Posts Tagged ‘Great Depression’
“Books are a uniquely portable magic”*…

A “Pack Horse Librarian” returning for a new supply of books
The Pack Horse Library initiative, which sent librarians deep into Appalachia, was one of the New Deal’s most unique plans. The project, as implemented by the Works Progress Administration (WPA), distributed reading material to the people who lived in the craggy, 10,000-square-mile portion of eastern Kentucky. The state already trailed its neighbors in electricity and highways. And during the Depression, food, education and economic opportunity were even scarcer for Appalachians.
They also lacked books: In 1930, up to 31 percent of people in eastern Kentucky couldn’t read. Residents wanted to learn, notes historian Donald C. Boyd. Coal and railroads, poised to industrialize eastern Kentucky, loomed large in the minds of many Appalachians who were ready to take part in the hoped prosperity that would bring. “Workers viewed the sudden economic changes as a threat to their survival and literacy as a means of escape from a vicious economic trap,” writes Boyd.
This presented a challenge: In 1935, Kentucky only circulated one book per capita compared to the American Library Association standard of five to ten, writes historian Jeanne Cannella Schmitzer,. It was “a distressing picture of library conditions and needs in Kentucky,” wrote Lena Nofcier, who chaired library services for the Kentucky Congress of Parents and Teachers at the time…

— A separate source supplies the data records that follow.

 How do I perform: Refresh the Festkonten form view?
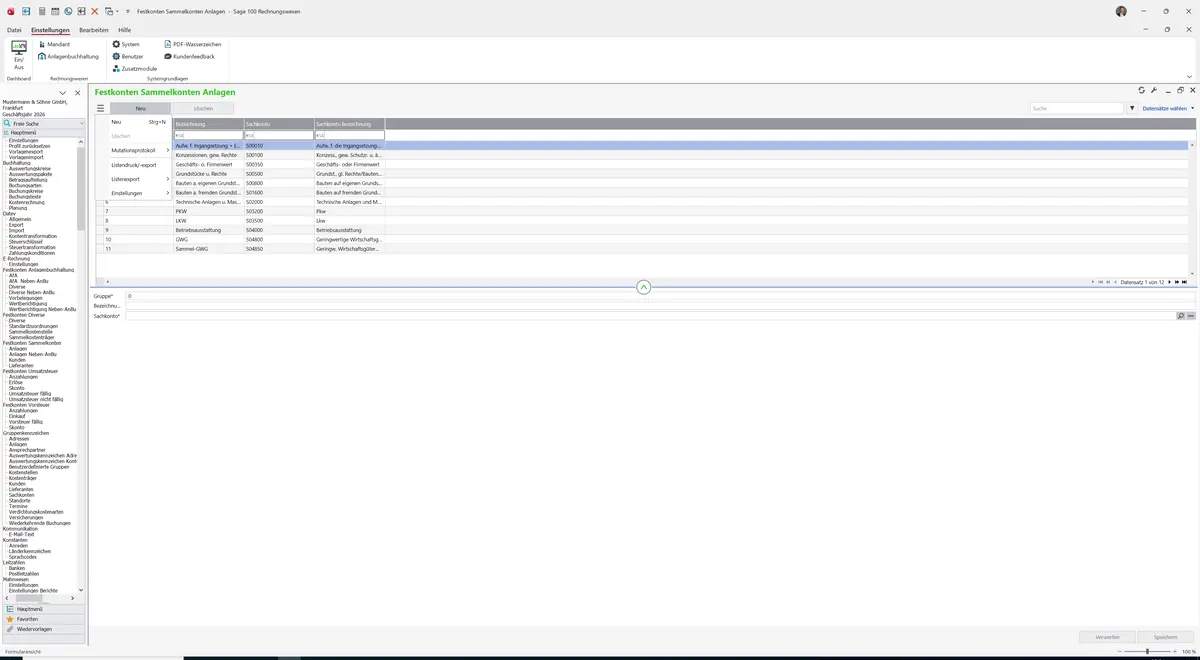(x=1142, y=91)
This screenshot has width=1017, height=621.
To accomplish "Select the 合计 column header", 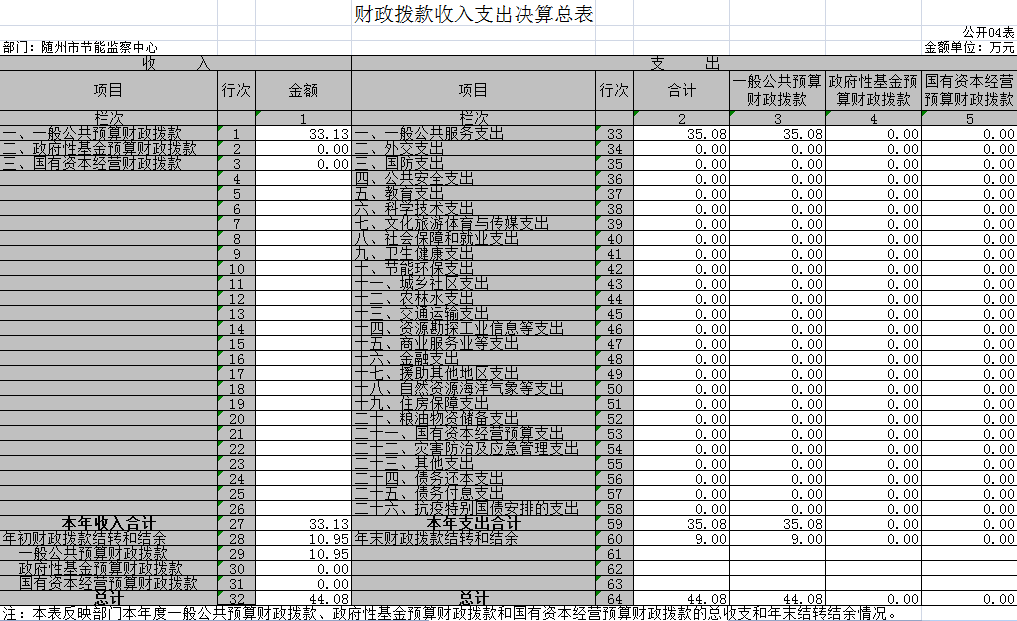I will (681, 90).
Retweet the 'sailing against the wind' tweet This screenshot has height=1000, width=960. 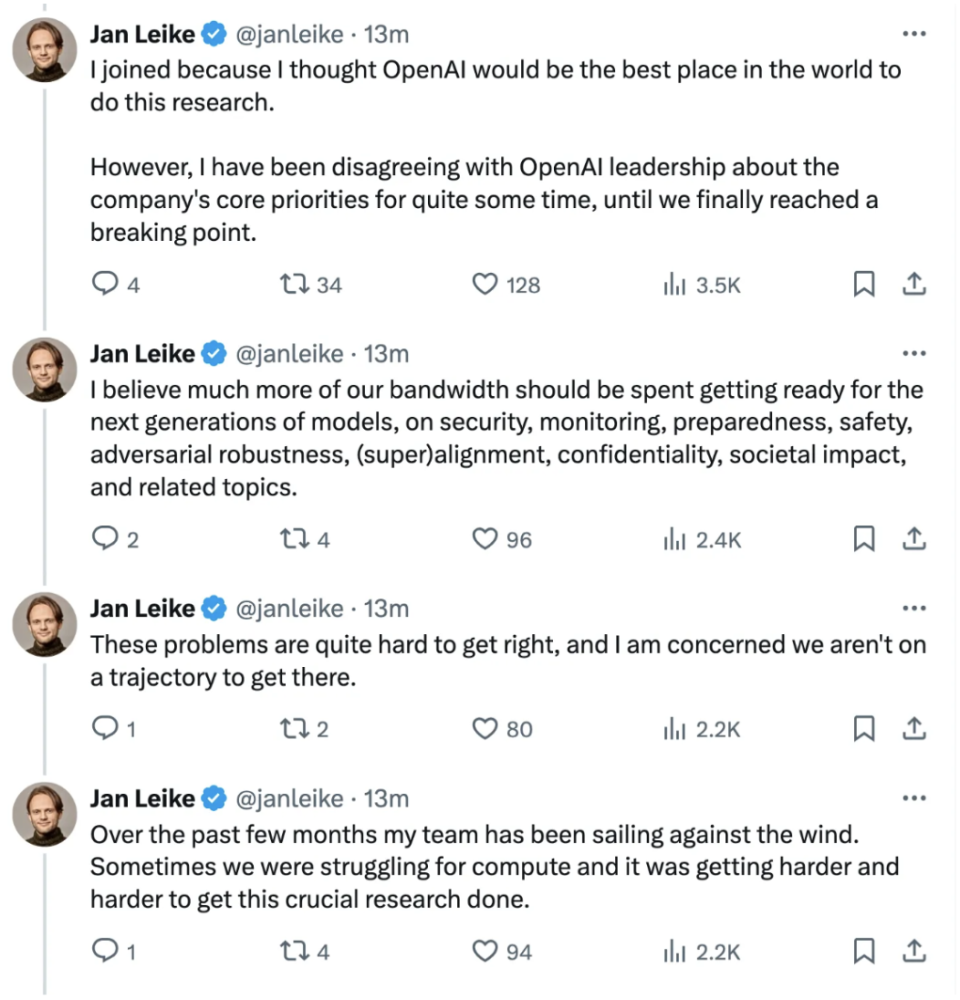305,952
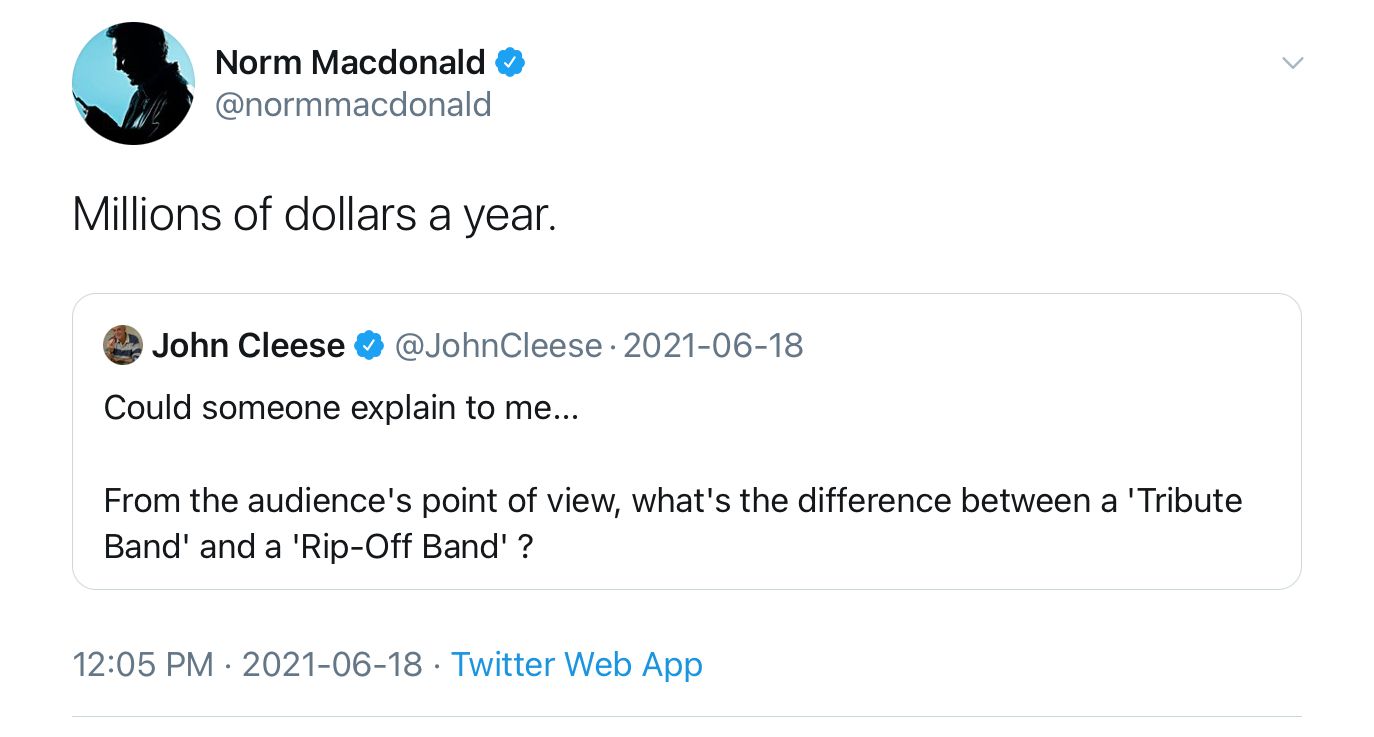Open the Twitter Web App source link
The image size is (1374, 737).
576,664
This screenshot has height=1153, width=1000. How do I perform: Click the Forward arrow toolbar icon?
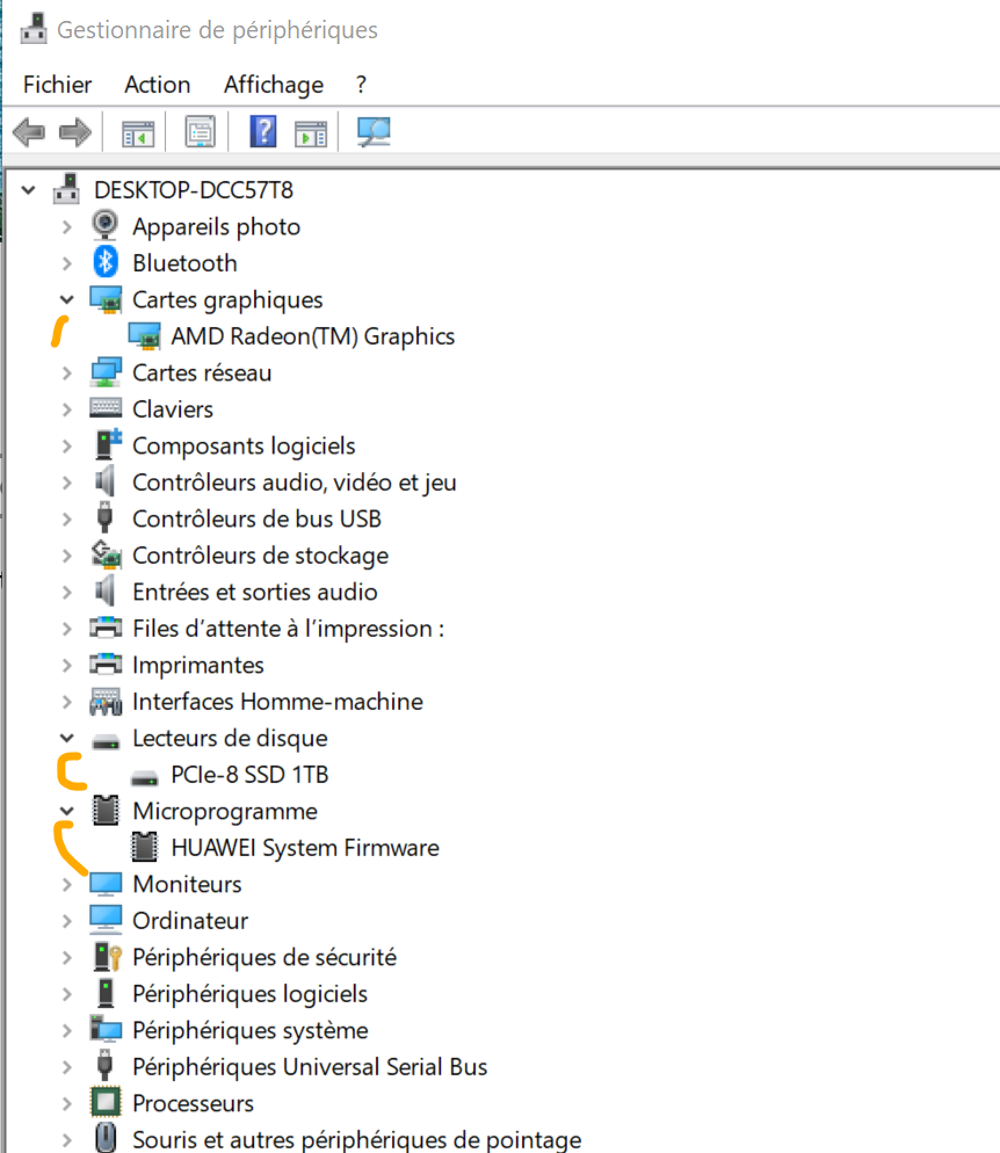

Unlike many New Deal projects, the packhorse plan required help from locals. “Libraries” were housed any in facility that would step up, from churches to post offices. Librarians manned these outposts, giving books to carriers who then climbed aboard their mules or horses, panniers loaded with books, and headed into the hills. They took their job as seriously as mail carriers and crossed streams in wintry conditions, feet frozen in the stirrups.
Carriers rode out at least twice a month, with each route covering 100 to 120 miles a week…
A New Deal program brought books to Kentuckians living in the most remote areas: “Horse-Riding Librarians Were the Great Depression’s Bookmobiles.”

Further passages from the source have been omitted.